▶ _DOCUMENT TEXT_
****
Redundancy Metrics: MTBF, MTDA, MTDL, and MTTR

Data redundancy in storage networks is measured by the reliability of storage and network products. As storage network vendors occasionally use reliability measurements in their marketing materials and presentations, it helps to understand what these measurements mean. This section discusses the terms used in accordance with definitions established by the Storage Network Industry Association (SNIA). The four metrics discussed in this section are

• Mean time between failure (MTBF)

• Mean time to loss of data availability (MTDA)

• Mean time to data loss (MTDL)

• Mean time to repair (MTTR)

MTBF

MTBF was introduced in Chapter 4, "Storage Devices," as a statistical method for predicting failure rates in a large number of disk drives. Similar methods are used to predict the reliability of all other components in a storage network, including storage controllers and switch-line cards.

MTDA

MTDA is a measurement that predicts loss of access to data in a storage network. This measurement includes MTBF calculations for all I/O path components between a host system initiator and a Small Computer Systems Interface (SCSI) logical unit, such as system interfaces, cables, network devices, subsystem controllers, and interconnect components. Individual storage devices contribute to MTDA if they are not participating in some sort of data redundancy scheme. Otherwise, storage (and data) availability is more effectively indicated by MTDL, discussed in the following paragraphs.

MTDL

MTDL measures the risk of losing data. Where data redundancy techniques are being used, data loss results from multiple component failures occurring within a relatively narrow span of time. The whole point of using redundancy techniques with storage is to increase MTDL to a number that is much, much greater than the MTBF of an individual disk drive. In most cases, MTDL is expressed as the probability of having two components that are part of the same SCSI logical unit failing before a replacement component can take the place of the first failed component.

Hot-spare technology (discussed in Chapter 5, "Storage Subsystems") can increase MTDL considerably by reducing the exposure to a second component failure that would cause permanent data loss.
****
▶ _DATA PROVIDED_
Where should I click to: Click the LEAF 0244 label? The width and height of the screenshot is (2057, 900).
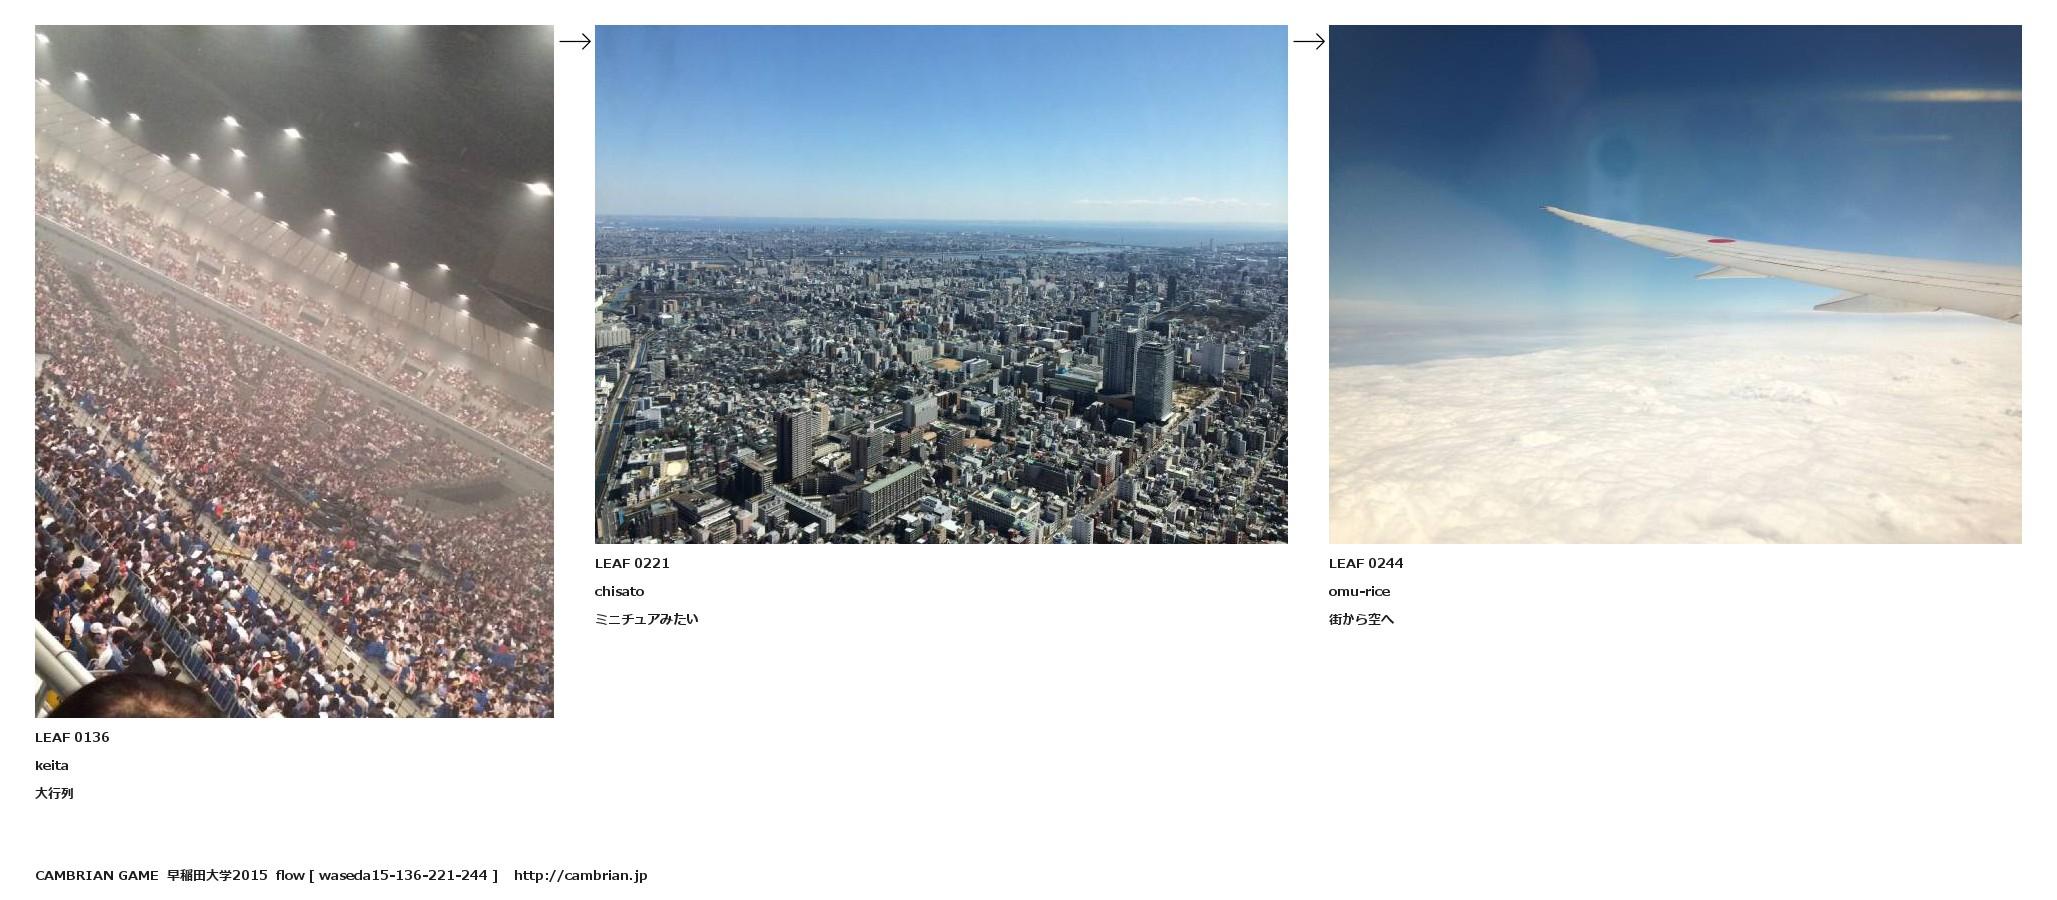[x=1365, y=563]
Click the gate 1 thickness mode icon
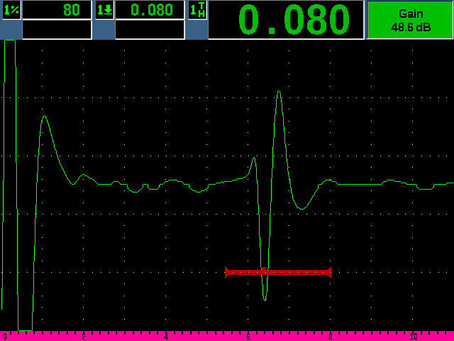 pyautogui.click(x=196, y=10)
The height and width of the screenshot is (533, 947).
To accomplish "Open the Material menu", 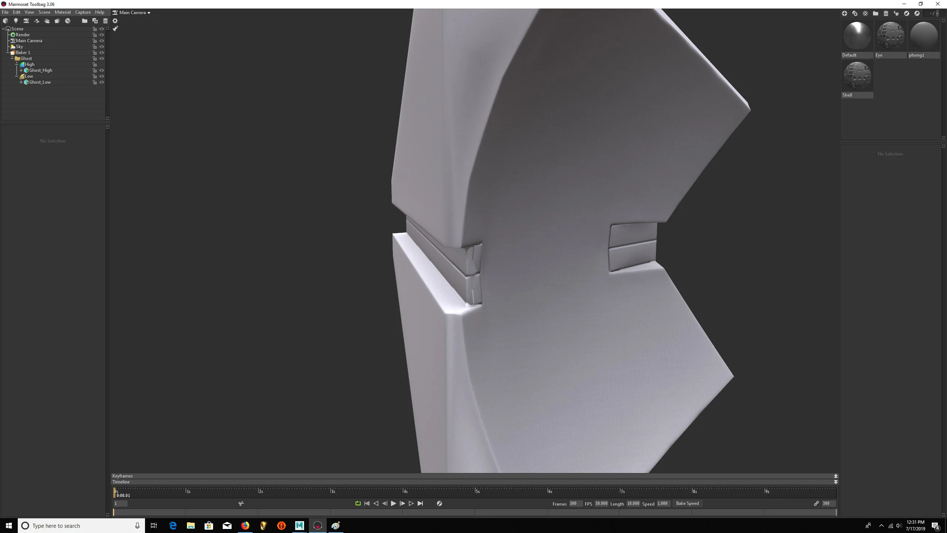I will 63,12.
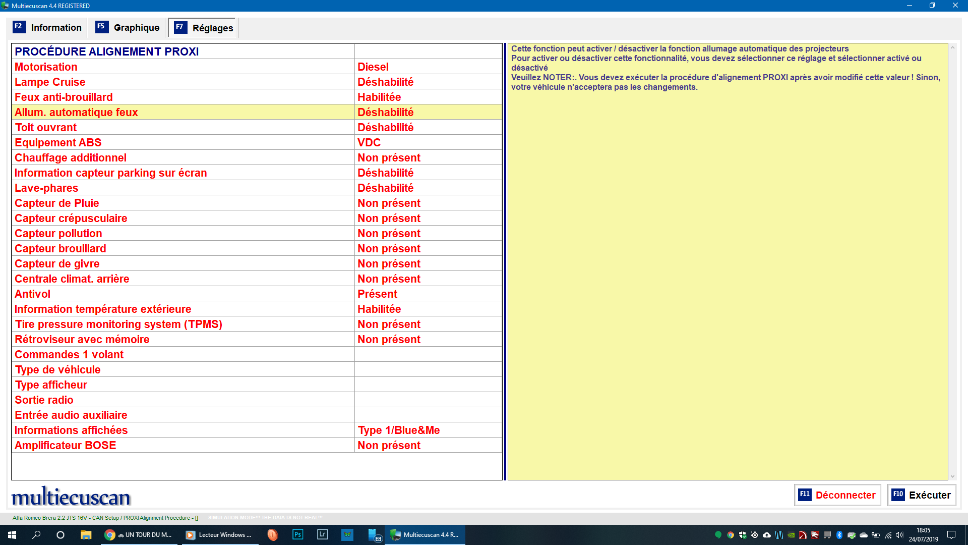Open the notification center icon
968x545 pixels.
[x=951, y=535]
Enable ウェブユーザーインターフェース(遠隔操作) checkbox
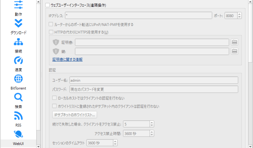The height and width of the screenshot is (148, 253). coord(47,5)
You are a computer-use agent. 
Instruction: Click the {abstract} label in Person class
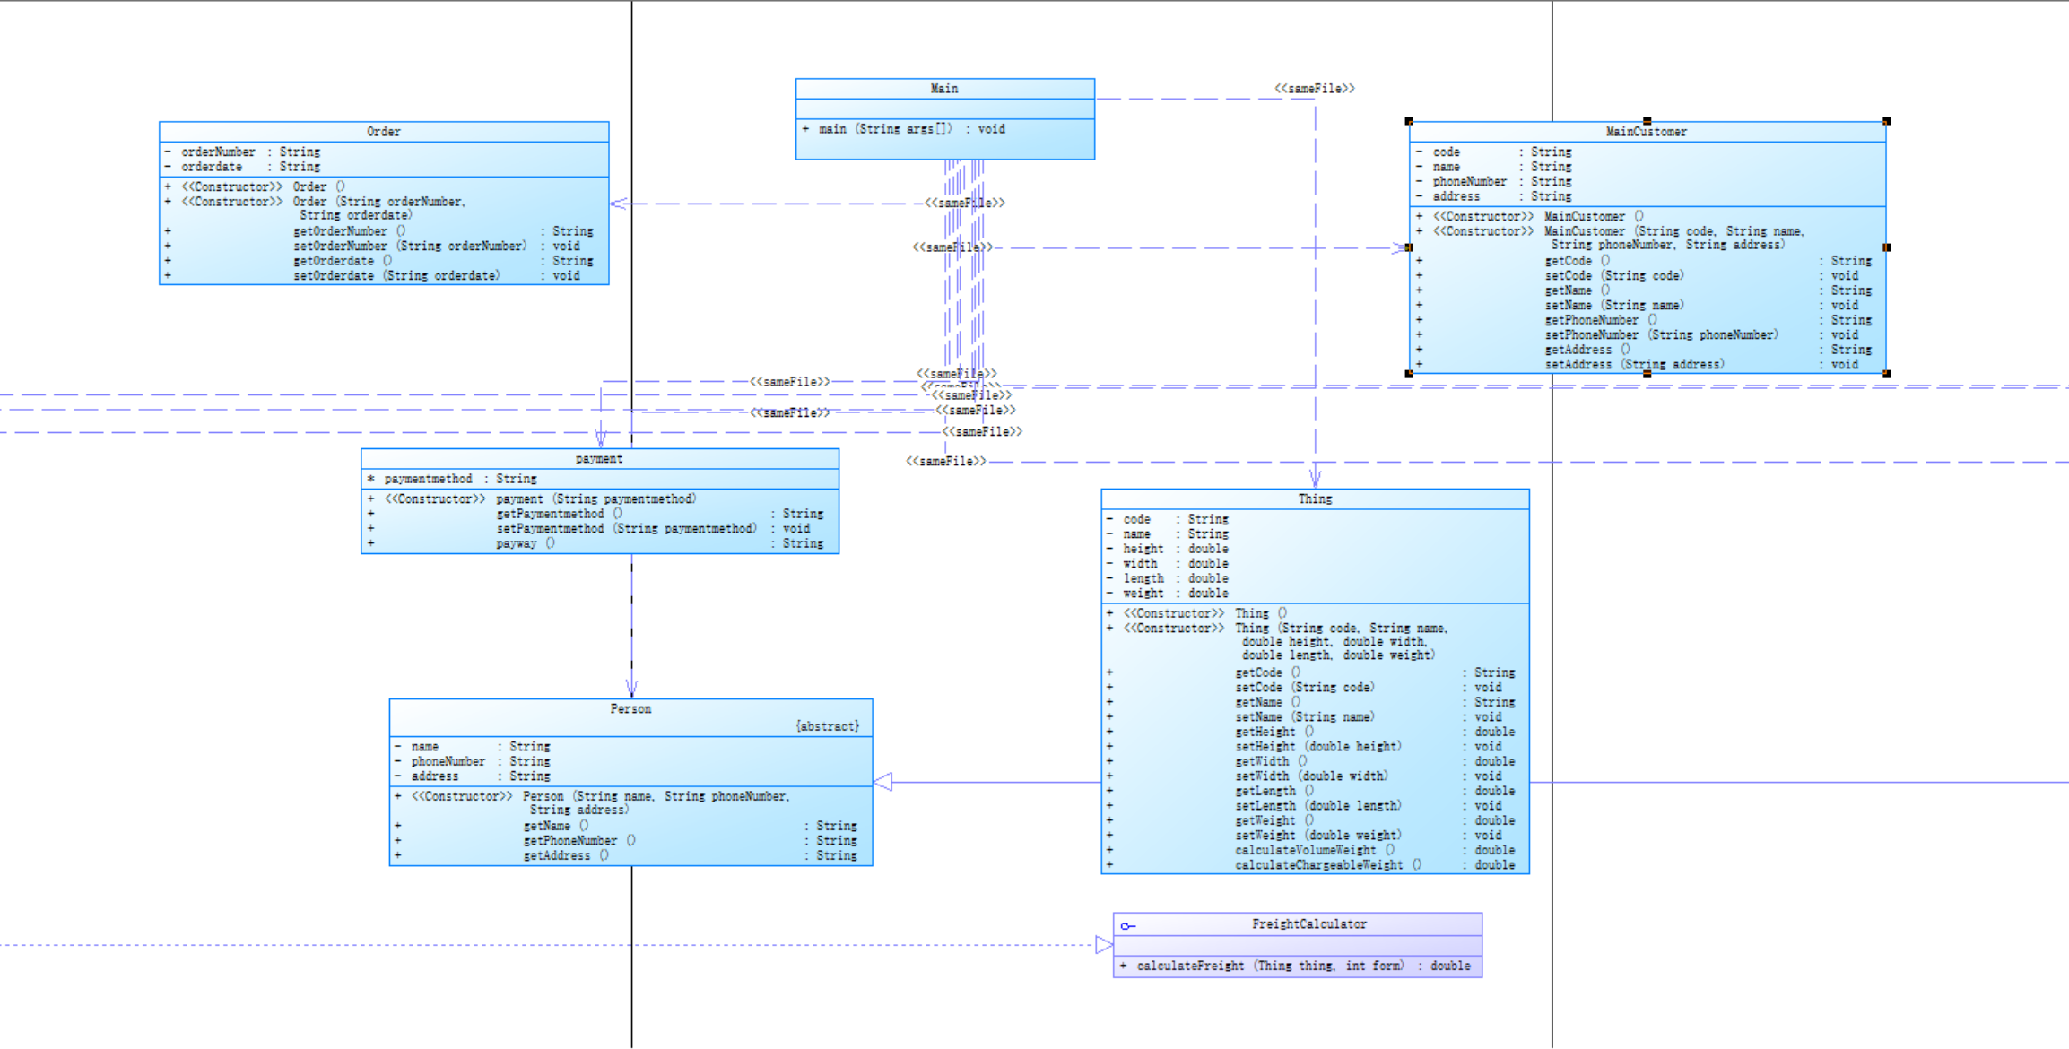[827, 726]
****
▶ _THE TASKS_
a) Do the following statements agree with the text on storage redundancy metrics? Answer yes or no for each and quote the words of the text that decide it.
(i) MTDA takes in MTBF calculations for I/O path components such as cables and subsystem controllers.
(ii) Hot-spare technology is covered in Chapter 4.
(iii) The terms are used in line with definitions set by the Storage Network Industry Association.
b) According to the text on storage redundancy metrics, what is the whole point of using redundancy techniques with storage?
c) Extend the text on storage redundancy metrics by writing the part that follows its final sentence, in the same style.

▶ _WRITTEN RESPONSES_
a)
(i) Yes: "This measurement includes MTBF calculations for all I/O path components between a host system initiator and a Small Computer Systems Interface (SCSI) logical unit, such as system interfaces, cables, network devices, subsystem controllers, and interconnect components."
(ii) No: "Hot-spare technology (discussed in Chapter 5, "Storage Subsystems")"
(iii) Yes: "This section discusses the terms used in accordance with definitions established by the Storage Network Industry Association (SNIA)."

b) The point is to raise MTDL to a number much, much greater than the MTBF of an individual disk drive.

c)
MTTR

MTTR is a measurement of the time it takes to replace a failed component with another completely functioning component. Where disk subsystems are concerned, this means that the subsystem is operating normally and is not operating in reduced or degraded modes. In other words, MTTR includes the time needed to format and copy data to the replacement drives.

Forms of Data Redundancy

The countermeasure to losing data or data access is the application of redundancy techniques. If data is destroyed or made inaccessible, redundant copies of data can be used. There are three basic techniques or forms of redundancy applied in storage networks today that are discussed in this section:

• Duplication

• Parity

• Delta/difference

Duplication

The concept of duplication is simple: an additional copy of data is made on a different device, subsystem, or volume to protect the data from a failure to the underlying hardware or software. Duplication is used in several different storage and data management technologies, including backup, mirroring, and remote-copy (store and forward) products.

There are two primary ways duplication redundancy is accomplished. The first is to have a storage controller or a software program running in the I/O path generate two storage I/O commands for every I/O request/command it receives. In other words, instead of acting on data in a single device, subsystem, or volume, the data is acted on in two separate storage targets. This approach is the one used in mirroring and is shown in Figure 8-1.

The second way to make duplicate copies of data is to have the first storage target copy the data to a second storage target. This approach, illustrated in Figure 8-2, is commonly used in products that provide remote-copy functionality. Remote-copy technology is discussed in more detail in Chapter 10, "Redundancy Over Distance with Remote Copy."

Parity

Parity uses an encoding scheme that provides a way to recover data without needing to keep a whole extra copy of the data. Parity is the technology used in redundant array of inexpensive disks (RAID), the topic of Chapter 9, "Bigger, Faster, More Reliable Storage with RAID." Using parity, a complete copy of the original data can be reconstructed using parity data and an incomplete set of the original data.

Delta or Difference Redundancy

Stored data changes over time as applications add, delete, and update data. Delta redundancy, also referred to sometimes as difference redundancy, takes advantage of the changes in data over time to achieve efficiencies in data redundancy.

The basic algorithm for delta redundancy is simple. At some time, t = 0, make a complete copy of the data, and then, at a regular intervalsay, once a dayrecord the changes to the data, and store the change information as a separate data item. That way it is possible to reconstruct the data as it existed at each point in time that the change information was recorded.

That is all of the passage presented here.